2019年 9月 3日〜6日（ロッテルダム、オランダ）
タイトル； Development of drug screening system using neural stem cells derived from a patient with Type II Gaucher Disease.
（熊本大学 大学院生命科学研究部 小児科学講座）
Type II Gaucher disease （GD）is a lysosomal storage disease caused by a deficient activity of the enzyme glucocerebrosidase (GC). Glucosylceramide (GlcCer) and glucosylsphingosine (GlcSph) were accumulated in the nervous systems of patients with type II GD. The onset frequency of type II GD in Japan is significantly higher compared to those in Europe and America, and was accounted for one-third of all GD. The chaperon treatment such as ambroxol may be restrictedly effective in some patients with neuropathic GD, however, the effective treatment for type II GD have not been definitely confirmed. This aim of study is to develop the effective treatment for type II GD.
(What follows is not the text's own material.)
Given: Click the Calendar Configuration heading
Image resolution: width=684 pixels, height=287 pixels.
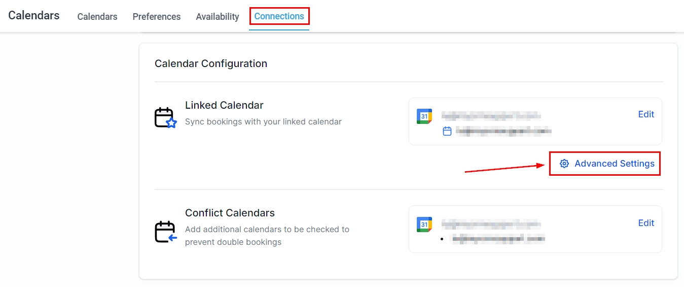Looking at the screenshot, I should [x=211, y=63].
We introduced the four factors (KLF4, OCT3/4, SOX2, c-MYC) into lymphocytes from a patient with type II GD and acquired the type II GD iPS cells. Moreover, we differentiated the type II GD iPS cells into the type II GD neural stem cells (NSCs) using Gibco®PSC Neural Induction Medium. The type II GD NSCs were cultured in the special neuron culture medium for 2 months and developed into neurons. We analyzed the characters and functions in neurons from patients with type II GD and neurons from normal healthy control.
The activity of the enzyme GC in type II GD NSC was significantly lower than those in normal heathy control NSC. The GlcCer in the type II GD neuron was not more accumulated than those in normal heathy control neuron, however, the GlcSph in the type II GD neuron was more accumulated than those in normal heathy control neuron. The lysosomal-associated membrane protein 1 (LAMP-1) was significantly more expressed in the type II GD NSC in gene and protein expression levels. We developed a drug screening system using LAMP-1 as a marker protein in the IN Cell Analyzer 6000.
We screened 1392 compounds, and 120 compounds decreased LAMP-1 expression. In the more detailed examination, we selected 10 compounds as the possible candidates of medicine for type II GD. In the future, we will find out effective medicine for type II GD neuron because we could develop the drug screening system for type II GD NSC and neuron.